I glanced at the blinking answering machine on the counter.

“You might want to do the same.” She stared into her coffee. It was rare for her to avoid eye contact.

I stood and listened to the first part of two dozen messages, deleting them as soon as the callers identified themselves. “Why can't they leave me alone to deal with this?”

“Because they feel like they own some little part of her. When she went up into space, she captured the imagination of people who wanted to believe in heroes. Because people don't want to be kept alive against their wills.”

I shot my mother a dirty look.

“Being a vegetable scares people, honey. I'm sorry, but given what you do for a living, you know that.”

“A vegetative state is not the same thing as being a goddamned vegetable, and
you
should know that. She's brain-injured. Badly, but she's a human being, not a vegetable.” I held out my hand. She took it, and I shook her loose. “I want my house keys.”

“Matthew, I'm sorry.” My mother rubbed her forehead. “I thought by now you'd see more clearly. I'm going to have to hire an attorney. I can see that after Friday. We're on opposite sides, but please understand.”

“Understand what? Goddamn it, what? That you can't even consider that I'm right?”

“She was terrified by how Alice died.”

“This isn't the same. Alice was in constant pain. Elle isn't. Elle is pregnant. Alice wasn't. And even if Elle were in pain, she would have sacrificed herself for the baby.”
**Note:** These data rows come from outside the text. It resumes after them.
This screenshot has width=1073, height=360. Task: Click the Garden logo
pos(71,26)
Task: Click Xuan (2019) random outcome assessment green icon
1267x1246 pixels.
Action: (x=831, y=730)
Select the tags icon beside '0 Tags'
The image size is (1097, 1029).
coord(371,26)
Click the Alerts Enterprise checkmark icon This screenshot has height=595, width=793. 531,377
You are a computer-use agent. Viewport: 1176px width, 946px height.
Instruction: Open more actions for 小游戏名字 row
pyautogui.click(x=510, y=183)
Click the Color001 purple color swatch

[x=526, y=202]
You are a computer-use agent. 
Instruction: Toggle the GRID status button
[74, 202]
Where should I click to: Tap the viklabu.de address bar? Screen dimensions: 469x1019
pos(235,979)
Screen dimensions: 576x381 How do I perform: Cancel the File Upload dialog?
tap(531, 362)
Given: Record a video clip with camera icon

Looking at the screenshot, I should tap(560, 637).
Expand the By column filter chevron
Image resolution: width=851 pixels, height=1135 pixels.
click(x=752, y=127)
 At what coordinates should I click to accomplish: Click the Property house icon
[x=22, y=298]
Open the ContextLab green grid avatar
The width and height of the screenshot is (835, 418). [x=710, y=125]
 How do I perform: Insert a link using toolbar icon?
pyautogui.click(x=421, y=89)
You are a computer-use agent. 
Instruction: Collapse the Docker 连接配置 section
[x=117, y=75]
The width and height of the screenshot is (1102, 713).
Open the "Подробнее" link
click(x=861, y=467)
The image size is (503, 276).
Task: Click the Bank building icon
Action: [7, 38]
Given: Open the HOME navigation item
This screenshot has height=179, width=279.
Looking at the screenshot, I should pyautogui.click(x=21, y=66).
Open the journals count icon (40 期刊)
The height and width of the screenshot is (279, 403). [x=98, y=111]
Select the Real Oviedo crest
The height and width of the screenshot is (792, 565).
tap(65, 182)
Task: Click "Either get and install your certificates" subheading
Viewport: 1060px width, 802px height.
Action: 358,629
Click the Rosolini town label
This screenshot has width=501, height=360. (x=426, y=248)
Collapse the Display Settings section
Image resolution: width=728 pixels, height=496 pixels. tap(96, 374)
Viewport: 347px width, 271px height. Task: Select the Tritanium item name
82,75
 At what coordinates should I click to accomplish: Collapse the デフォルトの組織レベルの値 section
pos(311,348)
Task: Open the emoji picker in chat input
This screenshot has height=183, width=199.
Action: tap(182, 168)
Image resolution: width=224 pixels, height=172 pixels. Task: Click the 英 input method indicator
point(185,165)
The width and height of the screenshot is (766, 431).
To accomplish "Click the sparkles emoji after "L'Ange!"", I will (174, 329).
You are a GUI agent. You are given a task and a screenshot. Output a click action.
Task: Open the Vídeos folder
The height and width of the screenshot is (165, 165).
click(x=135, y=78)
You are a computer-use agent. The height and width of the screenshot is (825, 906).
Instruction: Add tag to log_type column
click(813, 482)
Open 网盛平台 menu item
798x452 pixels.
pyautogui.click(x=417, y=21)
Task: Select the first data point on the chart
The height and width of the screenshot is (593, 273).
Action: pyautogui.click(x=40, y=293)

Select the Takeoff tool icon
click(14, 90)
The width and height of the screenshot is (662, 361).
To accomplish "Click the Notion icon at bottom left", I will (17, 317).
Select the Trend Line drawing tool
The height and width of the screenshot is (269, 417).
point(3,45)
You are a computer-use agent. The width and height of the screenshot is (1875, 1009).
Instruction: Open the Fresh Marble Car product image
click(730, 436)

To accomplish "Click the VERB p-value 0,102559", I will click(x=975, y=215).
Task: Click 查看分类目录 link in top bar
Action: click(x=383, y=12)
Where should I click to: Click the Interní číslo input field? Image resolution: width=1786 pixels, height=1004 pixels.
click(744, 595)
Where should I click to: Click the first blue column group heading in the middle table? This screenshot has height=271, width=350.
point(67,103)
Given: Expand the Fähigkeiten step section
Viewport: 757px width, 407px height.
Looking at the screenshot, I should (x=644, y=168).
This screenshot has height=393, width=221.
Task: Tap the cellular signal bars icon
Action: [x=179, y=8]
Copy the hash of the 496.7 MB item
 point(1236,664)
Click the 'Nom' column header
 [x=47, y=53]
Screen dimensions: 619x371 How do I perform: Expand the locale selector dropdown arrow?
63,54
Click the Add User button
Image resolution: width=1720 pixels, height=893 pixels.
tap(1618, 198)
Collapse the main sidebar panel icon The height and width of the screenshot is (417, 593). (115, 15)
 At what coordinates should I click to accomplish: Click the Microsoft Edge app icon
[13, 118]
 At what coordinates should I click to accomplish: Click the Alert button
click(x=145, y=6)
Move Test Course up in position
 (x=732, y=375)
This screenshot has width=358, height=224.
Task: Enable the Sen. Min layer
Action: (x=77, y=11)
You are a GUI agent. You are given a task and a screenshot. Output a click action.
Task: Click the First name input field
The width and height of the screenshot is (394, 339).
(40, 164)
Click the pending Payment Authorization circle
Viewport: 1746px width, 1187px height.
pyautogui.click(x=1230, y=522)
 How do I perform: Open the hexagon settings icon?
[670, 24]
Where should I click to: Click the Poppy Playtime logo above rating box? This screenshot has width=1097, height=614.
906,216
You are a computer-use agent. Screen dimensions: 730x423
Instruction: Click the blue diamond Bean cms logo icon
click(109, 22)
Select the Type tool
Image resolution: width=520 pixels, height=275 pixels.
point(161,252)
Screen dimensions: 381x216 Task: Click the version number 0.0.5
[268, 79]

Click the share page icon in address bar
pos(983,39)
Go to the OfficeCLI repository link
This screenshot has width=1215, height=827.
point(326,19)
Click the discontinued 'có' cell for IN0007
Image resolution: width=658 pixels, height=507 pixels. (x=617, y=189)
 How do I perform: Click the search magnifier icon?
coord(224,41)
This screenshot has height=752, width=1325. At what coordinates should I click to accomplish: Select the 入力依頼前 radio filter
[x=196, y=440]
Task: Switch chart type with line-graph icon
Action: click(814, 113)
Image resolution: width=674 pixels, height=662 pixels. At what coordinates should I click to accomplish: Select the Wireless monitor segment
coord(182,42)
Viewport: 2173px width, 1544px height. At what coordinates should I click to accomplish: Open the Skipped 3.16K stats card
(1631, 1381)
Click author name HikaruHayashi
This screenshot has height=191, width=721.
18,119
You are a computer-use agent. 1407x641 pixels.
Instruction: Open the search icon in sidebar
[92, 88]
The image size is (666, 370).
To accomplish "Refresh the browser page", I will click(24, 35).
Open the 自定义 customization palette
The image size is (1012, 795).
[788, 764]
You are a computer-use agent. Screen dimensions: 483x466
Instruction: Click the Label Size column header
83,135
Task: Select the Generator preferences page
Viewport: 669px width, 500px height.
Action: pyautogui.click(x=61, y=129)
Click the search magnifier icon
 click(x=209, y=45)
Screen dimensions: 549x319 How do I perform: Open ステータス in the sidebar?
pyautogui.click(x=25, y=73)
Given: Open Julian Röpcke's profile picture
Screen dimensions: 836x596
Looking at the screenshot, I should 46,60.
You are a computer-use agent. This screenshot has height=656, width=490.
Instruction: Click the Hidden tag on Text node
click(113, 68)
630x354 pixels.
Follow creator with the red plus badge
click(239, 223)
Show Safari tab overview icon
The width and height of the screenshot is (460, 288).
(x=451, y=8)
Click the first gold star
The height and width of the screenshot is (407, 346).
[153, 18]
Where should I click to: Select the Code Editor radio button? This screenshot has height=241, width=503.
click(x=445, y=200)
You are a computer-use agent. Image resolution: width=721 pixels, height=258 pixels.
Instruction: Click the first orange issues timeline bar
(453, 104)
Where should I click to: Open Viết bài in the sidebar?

“But how do you know she's not in pain? When Alice was sick, the doctors insisted that since she was in a coma, she wasn't in pain. And you and I both know that just wasn't true. How do you know that, on some level, Elle isn't experiencing pain? She can't tell you. What if her head hurts at some excruciating level? On some primal level. What if she's trapped in that pain?”

A lump formed in my throat, and I barely was able to spit out the words. “I've studied her EEG. There's virtually no brain activity, Mom. Artifact.” How I hated that word,
artifact
. The electrical artifact was all that was left of Elle's essence. “She's not there anymore.”

My mother shuddered, then held still, probably absorbing the vacuum of Elle's absence. Mom slowly walked to the door and removed my house key from her purse, which was hanging on the knob. “You are blind about what you're doing to Elle. And to yourself.” She set the key on the counter. “And it is terrifying me.”